EXERCISE DESCRIPTION
Go through the entries below and copy each line that holds the word "will".

(Collected data entries)
■ ■ ■ ■ ■

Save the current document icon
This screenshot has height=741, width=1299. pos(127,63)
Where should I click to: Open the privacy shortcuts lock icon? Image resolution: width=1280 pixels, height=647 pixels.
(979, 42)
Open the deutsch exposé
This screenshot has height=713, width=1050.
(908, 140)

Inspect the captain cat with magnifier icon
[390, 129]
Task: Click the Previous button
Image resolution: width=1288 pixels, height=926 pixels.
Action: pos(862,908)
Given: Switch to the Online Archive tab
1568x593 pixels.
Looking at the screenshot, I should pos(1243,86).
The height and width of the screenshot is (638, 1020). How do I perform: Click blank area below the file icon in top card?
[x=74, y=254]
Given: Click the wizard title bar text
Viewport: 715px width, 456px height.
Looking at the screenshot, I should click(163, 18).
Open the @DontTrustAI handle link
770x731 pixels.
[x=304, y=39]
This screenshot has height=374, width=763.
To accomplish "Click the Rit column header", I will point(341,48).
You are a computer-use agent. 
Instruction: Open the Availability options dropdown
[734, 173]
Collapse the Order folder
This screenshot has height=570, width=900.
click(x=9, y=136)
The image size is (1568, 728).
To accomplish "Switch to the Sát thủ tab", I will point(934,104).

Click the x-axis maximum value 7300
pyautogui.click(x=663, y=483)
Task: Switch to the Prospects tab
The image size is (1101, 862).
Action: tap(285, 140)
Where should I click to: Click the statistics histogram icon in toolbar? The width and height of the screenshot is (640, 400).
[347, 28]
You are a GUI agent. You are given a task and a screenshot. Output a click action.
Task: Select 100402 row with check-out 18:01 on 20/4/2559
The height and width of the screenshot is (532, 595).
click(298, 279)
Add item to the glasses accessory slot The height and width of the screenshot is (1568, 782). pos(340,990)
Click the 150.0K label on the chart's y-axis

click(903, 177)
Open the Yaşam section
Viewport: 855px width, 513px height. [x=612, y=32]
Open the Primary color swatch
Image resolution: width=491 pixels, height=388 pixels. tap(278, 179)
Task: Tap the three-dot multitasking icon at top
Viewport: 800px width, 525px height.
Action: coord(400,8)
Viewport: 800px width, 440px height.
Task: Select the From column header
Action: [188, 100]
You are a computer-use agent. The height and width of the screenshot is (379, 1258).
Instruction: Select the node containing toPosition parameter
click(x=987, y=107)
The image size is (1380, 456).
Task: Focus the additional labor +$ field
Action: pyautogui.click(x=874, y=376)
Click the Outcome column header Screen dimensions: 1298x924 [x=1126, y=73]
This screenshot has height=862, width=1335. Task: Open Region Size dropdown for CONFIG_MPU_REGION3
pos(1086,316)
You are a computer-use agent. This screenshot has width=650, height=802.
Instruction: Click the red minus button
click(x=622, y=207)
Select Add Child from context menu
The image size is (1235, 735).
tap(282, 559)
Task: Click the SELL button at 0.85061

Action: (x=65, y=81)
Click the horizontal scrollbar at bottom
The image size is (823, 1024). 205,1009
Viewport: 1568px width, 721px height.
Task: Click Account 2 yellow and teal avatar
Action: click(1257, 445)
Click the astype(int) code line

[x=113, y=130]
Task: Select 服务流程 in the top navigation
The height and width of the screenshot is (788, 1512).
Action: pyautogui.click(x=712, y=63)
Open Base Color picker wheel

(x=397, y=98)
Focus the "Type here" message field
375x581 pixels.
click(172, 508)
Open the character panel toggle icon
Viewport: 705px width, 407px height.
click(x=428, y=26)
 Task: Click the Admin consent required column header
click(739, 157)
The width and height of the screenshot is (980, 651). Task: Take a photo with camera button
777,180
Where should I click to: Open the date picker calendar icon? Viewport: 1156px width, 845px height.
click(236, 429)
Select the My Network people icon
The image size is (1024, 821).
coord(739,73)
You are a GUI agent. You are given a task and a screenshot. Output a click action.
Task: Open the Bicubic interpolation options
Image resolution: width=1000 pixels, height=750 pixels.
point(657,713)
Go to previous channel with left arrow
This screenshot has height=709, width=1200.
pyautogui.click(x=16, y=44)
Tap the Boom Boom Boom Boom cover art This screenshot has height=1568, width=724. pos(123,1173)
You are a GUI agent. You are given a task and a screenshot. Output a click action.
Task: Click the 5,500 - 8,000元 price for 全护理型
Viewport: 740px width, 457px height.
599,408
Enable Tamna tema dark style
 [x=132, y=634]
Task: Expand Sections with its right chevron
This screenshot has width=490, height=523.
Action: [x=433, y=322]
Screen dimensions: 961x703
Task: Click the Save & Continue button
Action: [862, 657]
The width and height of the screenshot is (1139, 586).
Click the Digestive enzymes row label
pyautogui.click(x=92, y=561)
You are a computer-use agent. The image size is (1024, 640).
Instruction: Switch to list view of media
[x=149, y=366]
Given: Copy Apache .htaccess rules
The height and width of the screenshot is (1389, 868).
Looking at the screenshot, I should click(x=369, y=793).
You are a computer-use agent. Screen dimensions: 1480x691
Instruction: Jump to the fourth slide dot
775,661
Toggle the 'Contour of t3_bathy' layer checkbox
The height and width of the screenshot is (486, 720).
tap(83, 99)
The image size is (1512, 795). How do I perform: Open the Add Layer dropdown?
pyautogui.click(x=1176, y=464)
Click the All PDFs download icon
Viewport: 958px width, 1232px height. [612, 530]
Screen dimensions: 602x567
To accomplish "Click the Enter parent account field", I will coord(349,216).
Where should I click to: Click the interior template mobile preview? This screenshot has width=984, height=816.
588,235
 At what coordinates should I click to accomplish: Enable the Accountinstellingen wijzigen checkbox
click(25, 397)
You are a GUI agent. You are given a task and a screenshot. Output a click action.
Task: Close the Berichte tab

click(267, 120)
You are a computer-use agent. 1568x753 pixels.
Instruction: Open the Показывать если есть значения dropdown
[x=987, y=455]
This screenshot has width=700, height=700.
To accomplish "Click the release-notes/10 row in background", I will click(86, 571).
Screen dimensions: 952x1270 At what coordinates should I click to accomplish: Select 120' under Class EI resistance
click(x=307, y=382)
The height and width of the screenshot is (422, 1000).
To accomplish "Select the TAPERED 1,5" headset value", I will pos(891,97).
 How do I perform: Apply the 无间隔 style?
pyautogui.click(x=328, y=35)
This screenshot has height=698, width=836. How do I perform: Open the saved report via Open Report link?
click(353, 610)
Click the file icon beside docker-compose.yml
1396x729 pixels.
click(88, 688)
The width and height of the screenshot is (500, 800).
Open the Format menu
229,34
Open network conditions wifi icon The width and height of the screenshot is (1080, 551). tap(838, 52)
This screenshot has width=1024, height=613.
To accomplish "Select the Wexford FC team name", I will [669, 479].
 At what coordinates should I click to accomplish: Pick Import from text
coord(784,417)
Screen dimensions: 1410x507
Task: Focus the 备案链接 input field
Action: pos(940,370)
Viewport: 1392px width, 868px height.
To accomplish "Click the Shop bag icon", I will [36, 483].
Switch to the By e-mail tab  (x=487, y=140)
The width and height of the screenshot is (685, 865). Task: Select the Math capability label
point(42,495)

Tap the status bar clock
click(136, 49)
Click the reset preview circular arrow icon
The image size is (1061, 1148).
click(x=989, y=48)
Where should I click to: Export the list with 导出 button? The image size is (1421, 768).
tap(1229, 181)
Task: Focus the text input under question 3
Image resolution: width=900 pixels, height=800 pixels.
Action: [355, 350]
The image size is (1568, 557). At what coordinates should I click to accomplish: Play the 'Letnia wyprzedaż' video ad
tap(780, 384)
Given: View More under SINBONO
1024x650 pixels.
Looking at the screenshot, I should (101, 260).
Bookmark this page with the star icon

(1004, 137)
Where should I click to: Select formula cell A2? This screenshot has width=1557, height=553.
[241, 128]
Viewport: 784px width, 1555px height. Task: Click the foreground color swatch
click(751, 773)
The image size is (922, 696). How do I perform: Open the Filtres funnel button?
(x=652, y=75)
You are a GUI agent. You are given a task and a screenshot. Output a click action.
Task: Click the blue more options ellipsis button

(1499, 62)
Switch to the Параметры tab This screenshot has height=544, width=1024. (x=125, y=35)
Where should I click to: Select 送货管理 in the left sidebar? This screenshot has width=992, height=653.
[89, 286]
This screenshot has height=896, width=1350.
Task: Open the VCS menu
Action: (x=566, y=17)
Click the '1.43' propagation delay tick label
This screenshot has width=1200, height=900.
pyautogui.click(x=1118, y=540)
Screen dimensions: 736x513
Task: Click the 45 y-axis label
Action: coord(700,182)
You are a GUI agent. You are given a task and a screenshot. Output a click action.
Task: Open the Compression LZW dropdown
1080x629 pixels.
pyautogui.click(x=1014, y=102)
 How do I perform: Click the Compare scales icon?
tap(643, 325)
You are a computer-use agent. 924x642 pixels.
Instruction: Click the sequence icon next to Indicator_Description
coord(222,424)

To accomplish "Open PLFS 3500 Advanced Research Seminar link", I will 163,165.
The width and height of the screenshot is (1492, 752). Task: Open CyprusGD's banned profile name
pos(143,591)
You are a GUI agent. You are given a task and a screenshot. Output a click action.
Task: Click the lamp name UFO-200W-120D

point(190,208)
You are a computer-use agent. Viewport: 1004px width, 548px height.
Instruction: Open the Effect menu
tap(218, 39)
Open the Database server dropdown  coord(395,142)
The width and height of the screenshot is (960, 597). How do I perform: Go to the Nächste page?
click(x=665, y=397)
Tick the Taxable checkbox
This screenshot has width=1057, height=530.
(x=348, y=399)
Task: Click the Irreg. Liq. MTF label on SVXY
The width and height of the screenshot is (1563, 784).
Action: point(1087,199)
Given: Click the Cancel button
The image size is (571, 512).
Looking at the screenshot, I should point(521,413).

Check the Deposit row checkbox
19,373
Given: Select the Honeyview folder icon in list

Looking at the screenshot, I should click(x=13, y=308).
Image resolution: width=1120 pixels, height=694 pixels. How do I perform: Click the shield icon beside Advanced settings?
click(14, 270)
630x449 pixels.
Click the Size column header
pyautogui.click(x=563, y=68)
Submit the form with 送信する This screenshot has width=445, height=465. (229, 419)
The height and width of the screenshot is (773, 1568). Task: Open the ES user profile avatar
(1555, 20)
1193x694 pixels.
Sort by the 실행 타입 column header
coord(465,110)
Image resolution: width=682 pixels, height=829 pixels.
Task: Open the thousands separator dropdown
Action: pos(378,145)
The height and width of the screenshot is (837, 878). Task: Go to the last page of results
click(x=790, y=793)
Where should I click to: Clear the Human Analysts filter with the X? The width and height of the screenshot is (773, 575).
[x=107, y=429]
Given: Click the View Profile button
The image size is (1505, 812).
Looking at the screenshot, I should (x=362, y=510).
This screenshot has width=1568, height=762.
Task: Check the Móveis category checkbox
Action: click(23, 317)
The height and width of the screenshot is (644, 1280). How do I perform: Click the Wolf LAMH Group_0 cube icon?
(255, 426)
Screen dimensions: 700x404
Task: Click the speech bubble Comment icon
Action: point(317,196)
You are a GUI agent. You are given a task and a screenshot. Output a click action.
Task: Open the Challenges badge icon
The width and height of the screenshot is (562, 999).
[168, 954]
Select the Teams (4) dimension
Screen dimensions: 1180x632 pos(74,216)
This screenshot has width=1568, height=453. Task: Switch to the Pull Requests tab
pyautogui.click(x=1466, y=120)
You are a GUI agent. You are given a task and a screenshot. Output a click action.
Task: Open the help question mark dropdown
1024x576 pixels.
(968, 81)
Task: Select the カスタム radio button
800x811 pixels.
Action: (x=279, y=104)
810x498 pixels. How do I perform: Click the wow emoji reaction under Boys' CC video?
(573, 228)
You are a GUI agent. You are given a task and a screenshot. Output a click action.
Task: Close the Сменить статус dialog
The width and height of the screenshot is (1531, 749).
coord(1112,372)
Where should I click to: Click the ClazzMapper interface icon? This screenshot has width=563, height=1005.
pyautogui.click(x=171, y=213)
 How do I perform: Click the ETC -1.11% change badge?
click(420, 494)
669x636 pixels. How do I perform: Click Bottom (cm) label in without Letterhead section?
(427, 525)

■ ■ ■ ■ ■

RESULT
To accomplish "Click the Rit column header", I will point(341,48).
To accomplish "Switch to the Sát thủ tab", I will point(934,104).
To accomplish "Click the Enter parent account field", I will coord(349,216).
To accomplish "Click the release-notes/10 row in background", I will click(86, 571).
To accomplish "Select the TAPERED 1,5" headset value", I will pos(891,97).
To accomplish "Select the Wexford FC team name", I will [669, 479].
To accomplish "Click the Shop bag icon", I will [36, 483].
To accomplish "Open PLFS 3500 Advanced Research Seminar link", I will 163,165.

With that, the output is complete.